Errors occur in software on a daily basis. Not just on our laptops and desktop computers, but in embedded devices everywhere. An app on your phone crashes. Visible errors appear on a screen at a railway station (often BSODs).
While these errors are annoying, they don’t have a high impact on our lives. Safety-critical systems are the complete opposite. In a safety-critical system, an error risks lives and signficant damage to the environment. In aviation, the DO-178B standard has 5 criticality levels for ranking failures, which classify the impact on safety (the plane), the crew and passengers:
- Catastrophic: failure may cause the plane to crash.
- Hazardous: failure greatly reduces safety, causes potentially fatal injuries to passengers, or puts crew at risk of not operating the aircraft properly.
- Major: failure has an impact on safety, causes potential (non-fatal) injuries to passengers or increases crew workload.
- Minor: failure is noticeable and causes passenger inconvenience (but not injury).
- No effect: failure has no impact on safety, crew or passengers.
Software systems in the plane are then classified according to their criticality. The higher the criticality (catastrophic is the highest), the more strict the development processes that are required before the software can be deployed. High criticality processes require certification by independent bodies.

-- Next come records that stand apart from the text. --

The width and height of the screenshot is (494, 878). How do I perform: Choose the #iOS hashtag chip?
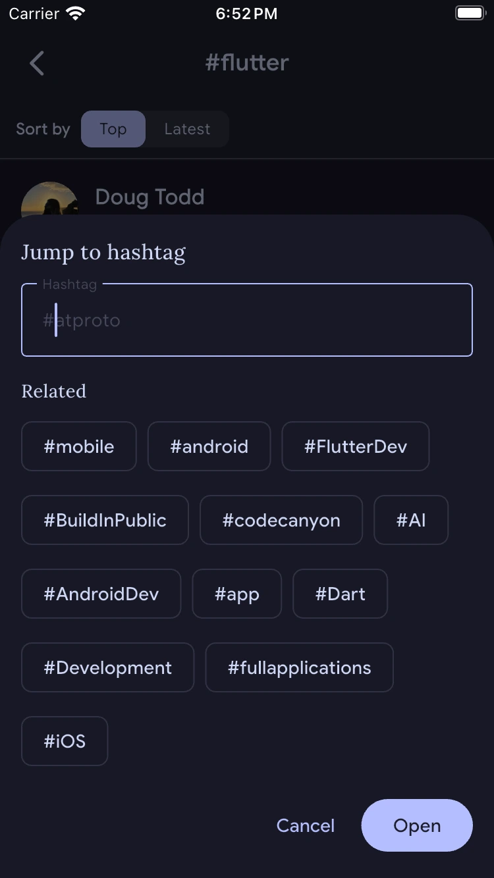click(x=65, y=741)
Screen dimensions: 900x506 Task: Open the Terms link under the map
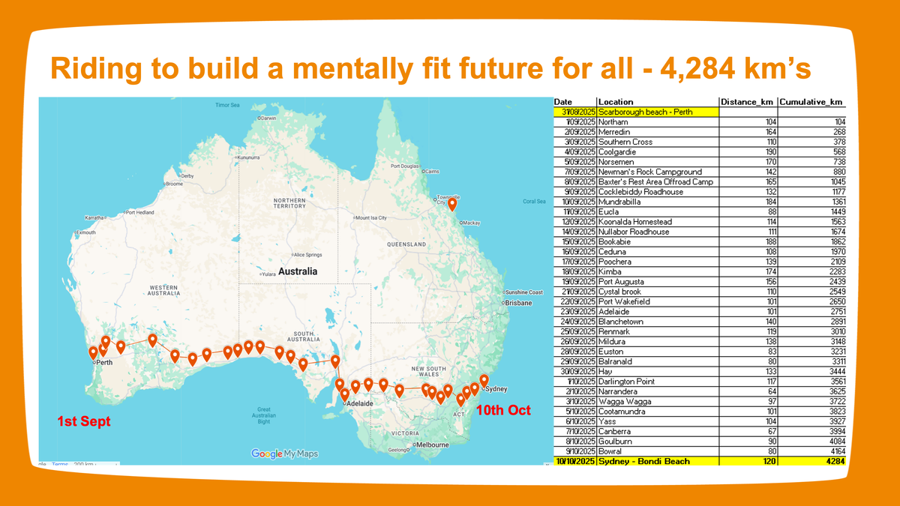click(x=60, y=465)
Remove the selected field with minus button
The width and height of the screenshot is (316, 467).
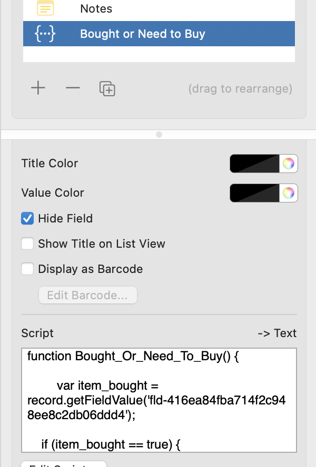(x=73, y=88)
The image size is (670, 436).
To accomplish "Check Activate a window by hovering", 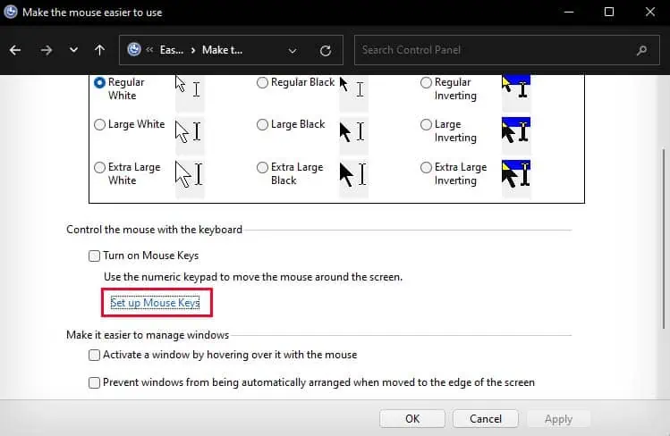I will (95, 356).
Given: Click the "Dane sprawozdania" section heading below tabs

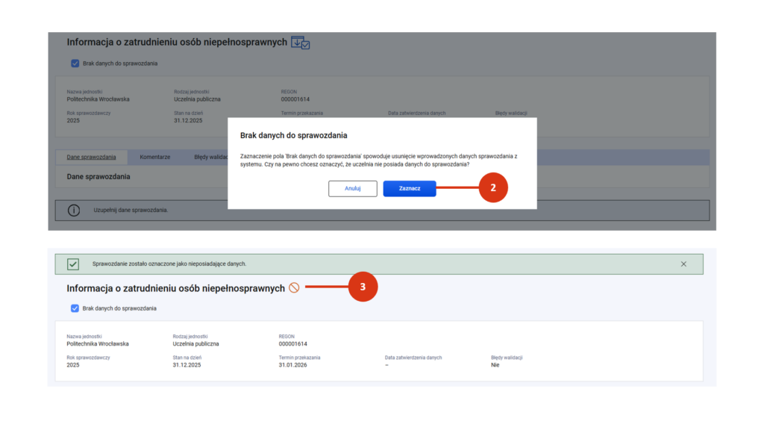Looking at the screenshot, I should click(x=98, y=177).
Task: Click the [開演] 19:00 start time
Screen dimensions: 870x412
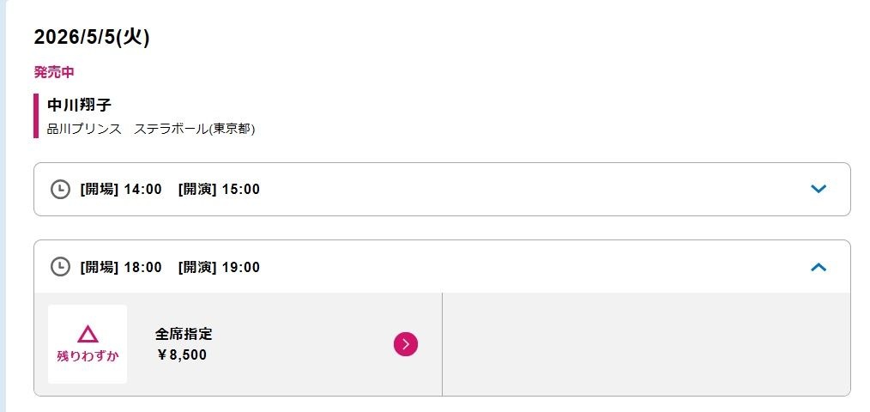Action: [x=219, y=267]
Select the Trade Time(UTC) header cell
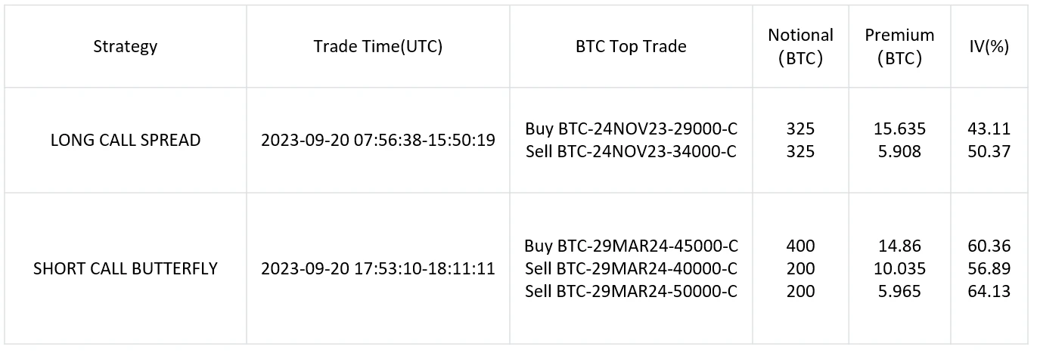This screenshot has width=1037, height=353. point(377,46)
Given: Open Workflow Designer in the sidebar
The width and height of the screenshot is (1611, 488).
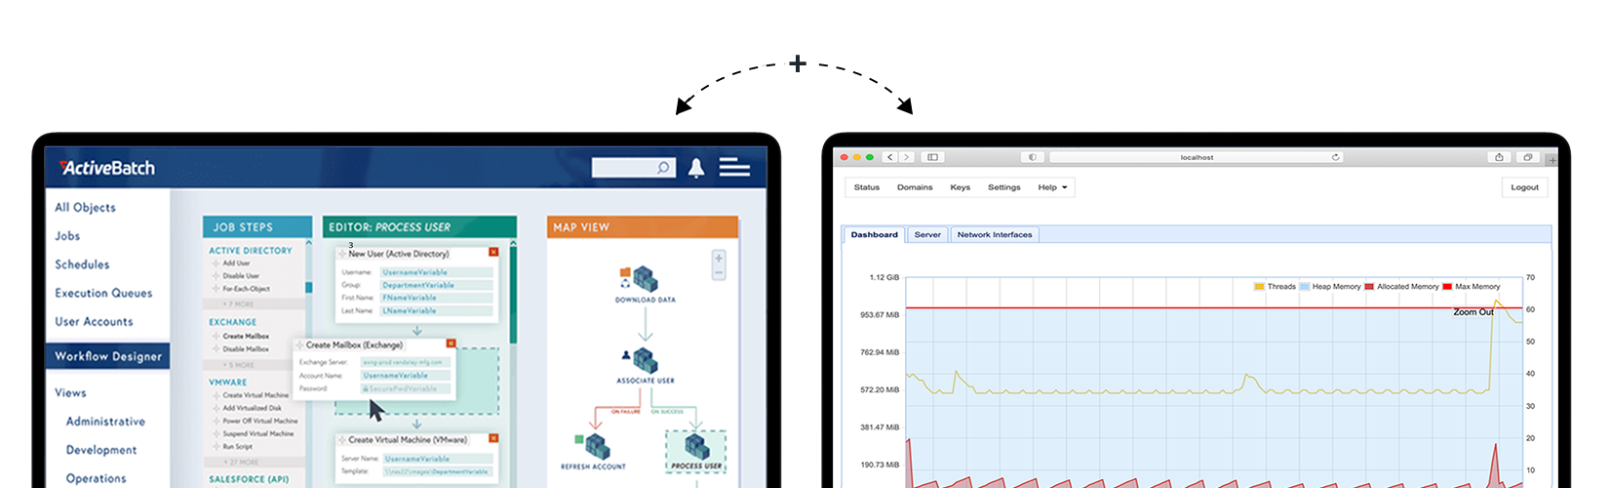Looking at the screenshot, I should tap(108, 356).
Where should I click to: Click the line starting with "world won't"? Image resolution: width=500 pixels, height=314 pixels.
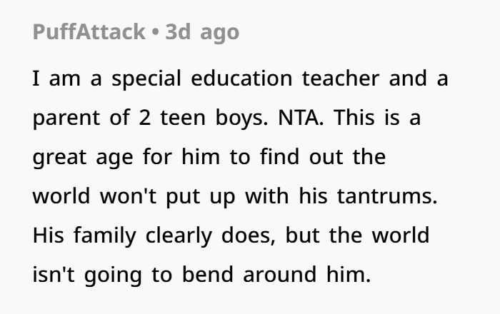[x=234, y=196]
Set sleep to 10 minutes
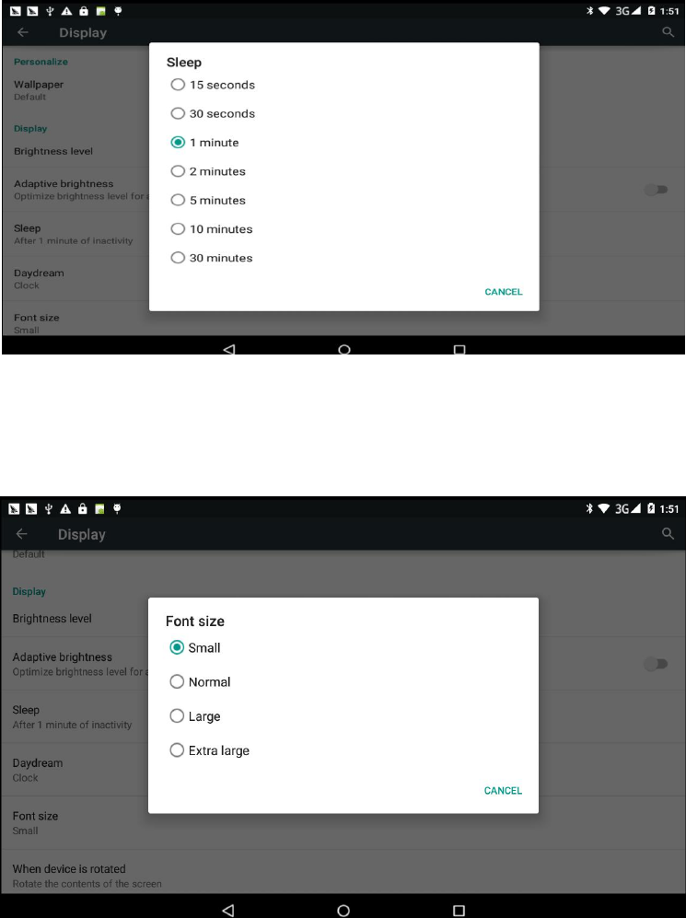The image size is (686, 918). [x=212, y=229]
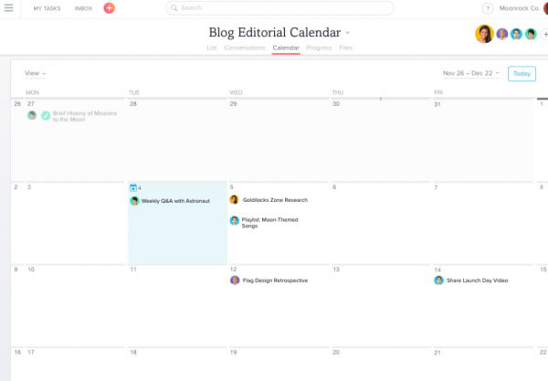Open the hamburger sidebar menu
This screenshot has height=381, width=548.
(9, 7)
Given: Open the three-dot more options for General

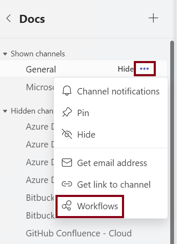Looking at the screenshot, I should pos(144,69).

Applications with different criticalities – especially the higher rankings – were traditionally physically isolated. Different hardware and cables for systems of different criticalities. This was for cost and safety reasons. The higher the criticality of a piece of software, the more time and effort required in order to use it. You don’t want to incorporate functionality that is rated minor with functionality that is rated catastrophic, or you will have to apply the certification process for the catastrophic rating to the entire application. This quickly gets expensive.
The cost reason then facilitates the safety reason. If you don’t want to certify a minor criticality functionality to the level of a catastrophic one, it must be isolated from the catastrophic one. Otherwise the minor application could have errors and bugs that cause the catastrophic one to fail.
All of this makes sense. But it’s wrong. Physical hardware isolation is no longer practical. Enter mixed-criticality systems.
A mixed-criticality system is that runs applications of different criticalities on the same physical hardware. The physical isolation of yesterday is lifted to the operating system – a very small, privileged, trusted piece of code that guarantees that applications cannot cause each other to fail. By certifying the operating system the obligation to do rigorous certification on low-criticality applications disappears.
There are several motivations for building mixed-criticality systems. The first is all about weight. Three factors have led to a massive growth in the amount of processors in cars and planes:
- Software is flexible: a standard computer can do anything. To change what it does, you change the software. If the software is connected to a network, this can be done remotely. Unlike custom hardware and circuits, which need to be called back to the manufacturer for physical changes.
- Hardware breaks: hardware failures, even in specialised hardware, are a possibility. As a result, safety-critical systems have back-up processors just in case.
- Software is useful: we do more with software than ever before. Just compare a smart phone with one of those 90′s bricks. List all of the functionality and count how much more the smartphone does.
As a result, safety-critical systems have a huge amount of processors. Cars have nearly 100. Isolation only makes this worse. Isolating tasks of different criticality means duplicating hardware and all of the cables that go with it. For a plane, the sheer weight is a huge cost in terms of fuel.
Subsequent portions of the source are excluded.